Pelican Park launches interim committee to help solve problems

Representing the interim committee of the Pelican Park Residents and Ratepayers Association (PPRRA), are, from left, Faizal Allie, Jurie Landore, PR ward councillor Siva Moodley, interim secretary Shamsidien Ahmed, interim chairman Yaseen Meyer, Pastor Randy Subjee, community activist Tammy Daniel, ward councillor Gerry Gordon and Rushana Haywood. Absent is Pastor Reuben Pillay.

An interim steering committee of the Pelican Park Residents’ and Ratepayers’ Association (PPRRA) was formed last week in an attempt to revive the civic organisation.

This was after former members had resigned and a few had died.

The election of the new committee was held at Pelican Park Primary School, on Saturday February 17.

The meeting was addressed by special guest Western Cape Premier Helen Zille, who spoke about saving water.
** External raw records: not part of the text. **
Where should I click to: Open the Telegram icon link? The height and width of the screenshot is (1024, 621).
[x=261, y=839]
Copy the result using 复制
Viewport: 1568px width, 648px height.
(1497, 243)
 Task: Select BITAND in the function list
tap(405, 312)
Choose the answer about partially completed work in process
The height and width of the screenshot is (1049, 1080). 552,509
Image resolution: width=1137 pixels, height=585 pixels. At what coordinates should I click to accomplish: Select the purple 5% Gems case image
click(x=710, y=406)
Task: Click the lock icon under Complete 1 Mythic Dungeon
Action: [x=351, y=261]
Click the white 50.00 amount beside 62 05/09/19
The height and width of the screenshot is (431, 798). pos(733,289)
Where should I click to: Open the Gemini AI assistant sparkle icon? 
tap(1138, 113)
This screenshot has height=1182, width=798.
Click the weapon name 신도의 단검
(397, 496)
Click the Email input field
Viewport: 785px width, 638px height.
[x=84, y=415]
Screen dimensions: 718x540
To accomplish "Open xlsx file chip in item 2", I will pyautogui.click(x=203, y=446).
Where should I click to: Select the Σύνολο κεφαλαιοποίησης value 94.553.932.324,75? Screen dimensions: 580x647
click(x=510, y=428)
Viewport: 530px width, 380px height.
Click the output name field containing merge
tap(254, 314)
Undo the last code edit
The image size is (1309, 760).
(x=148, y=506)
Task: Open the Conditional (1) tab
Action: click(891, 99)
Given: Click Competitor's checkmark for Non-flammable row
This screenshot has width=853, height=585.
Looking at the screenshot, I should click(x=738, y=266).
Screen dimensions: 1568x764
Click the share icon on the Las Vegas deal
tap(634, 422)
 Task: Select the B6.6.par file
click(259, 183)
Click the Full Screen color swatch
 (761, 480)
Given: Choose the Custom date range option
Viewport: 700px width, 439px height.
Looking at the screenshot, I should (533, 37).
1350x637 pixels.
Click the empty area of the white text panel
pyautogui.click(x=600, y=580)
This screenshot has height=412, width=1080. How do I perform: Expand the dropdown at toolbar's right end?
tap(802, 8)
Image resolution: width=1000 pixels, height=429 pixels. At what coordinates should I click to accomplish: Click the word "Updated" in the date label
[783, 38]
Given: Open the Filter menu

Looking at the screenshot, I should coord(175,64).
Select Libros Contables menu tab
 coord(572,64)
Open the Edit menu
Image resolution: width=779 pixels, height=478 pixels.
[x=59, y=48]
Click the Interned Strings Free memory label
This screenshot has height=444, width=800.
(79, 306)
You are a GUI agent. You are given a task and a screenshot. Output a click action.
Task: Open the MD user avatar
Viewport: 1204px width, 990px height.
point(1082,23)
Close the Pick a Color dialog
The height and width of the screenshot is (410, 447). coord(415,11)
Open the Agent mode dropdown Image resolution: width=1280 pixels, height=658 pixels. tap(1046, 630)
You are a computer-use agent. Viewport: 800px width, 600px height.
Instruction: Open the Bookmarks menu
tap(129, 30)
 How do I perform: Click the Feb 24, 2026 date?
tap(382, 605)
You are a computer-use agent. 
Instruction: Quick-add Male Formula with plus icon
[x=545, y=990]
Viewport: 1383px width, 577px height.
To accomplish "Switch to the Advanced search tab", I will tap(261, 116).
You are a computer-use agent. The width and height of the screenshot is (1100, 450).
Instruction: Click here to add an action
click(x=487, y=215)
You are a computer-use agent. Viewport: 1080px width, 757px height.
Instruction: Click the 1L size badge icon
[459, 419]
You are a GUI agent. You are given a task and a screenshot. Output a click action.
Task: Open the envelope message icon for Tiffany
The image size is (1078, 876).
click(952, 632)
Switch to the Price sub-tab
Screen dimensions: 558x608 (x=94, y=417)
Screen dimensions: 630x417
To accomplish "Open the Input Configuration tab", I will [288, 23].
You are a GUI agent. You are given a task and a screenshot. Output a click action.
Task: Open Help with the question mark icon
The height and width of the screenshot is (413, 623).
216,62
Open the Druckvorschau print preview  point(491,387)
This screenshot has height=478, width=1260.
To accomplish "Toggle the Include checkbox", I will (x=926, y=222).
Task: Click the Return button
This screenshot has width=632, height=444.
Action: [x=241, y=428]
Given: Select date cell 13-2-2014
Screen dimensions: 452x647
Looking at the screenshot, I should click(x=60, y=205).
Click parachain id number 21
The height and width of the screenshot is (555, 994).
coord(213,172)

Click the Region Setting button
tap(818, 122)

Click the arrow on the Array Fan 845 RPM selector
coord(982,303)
Other guests such as ward councillor Gerry Gordon as well as PR councillor Siva Moodley, were invited to answer questions about issues faced in the community. A pertinent question regarded rumours about a proposed new housing development to be built on the property opposite Pelican Park.

One resident said the construction of a new development would affect residents.

She said during the building of New Horizon, Pelican Park residents had to endure lots of dust in the air which affected the children attending the school during the day.

She said their eyes were red and some experienced nose bleeds.

She said when the bushes and trees were cleared to make way for housing, snakes started coming into their homes. She said the City of Cape Town should take this into account before they start a new development.

Ms Gordon responded. “I can confirm that there was a new housing development on the cards called Pelican Park Phase 2. There will be not be a lot of RDP houses such as BNG, gap houses, etc. There will be public participation before a decision is made.”

Another question involved crime in the area, including robberies and the safety of children.

Pelican Park Neighbourhood Watch chairperson Alie Enous responded: “Although it is not our duty, we assist in fighting crime and we are looking at alternatives such as to recruit people who can assist in patrolling the bus stops for example.”

Tammy Daniel, who initiated the meeting, said due to pertinent issues in the community, the PPRRA was needed to table the community’s issues. “Committee members, as well as current proportional representative (PR) councillor Siva Moodley and many others who are not listed and who served previously on the association are also to be applauded for work well done.”

She said the interim chairperson, Yaseen Meyer, also served as the chairperson of the Grassy Park Community Police Forum (CPF) and served on the Greater Cape Town Civic Alliance.

Ms Zille said she was glad that the Pelican Park residents had invited her to the formation of the PPRRA.

She also highlighted the importance of saving water. She said the community should be “mindful” of using water. She also pointed out that extreme climate change leads to natural disasters. She said the saving water campaign had made a difference. “Eighteen months ago we were using 1.2 billion litres a day and we are now using over 400 million litres a day.”

She said people should treat the water issue like the electricity shortages which took place a few years ago and said that any area-based problems can be addressed to the PPRRA, which in turn would present it to the City of Cape Town.

The next meeting of the PPRRA committee will be confirmed.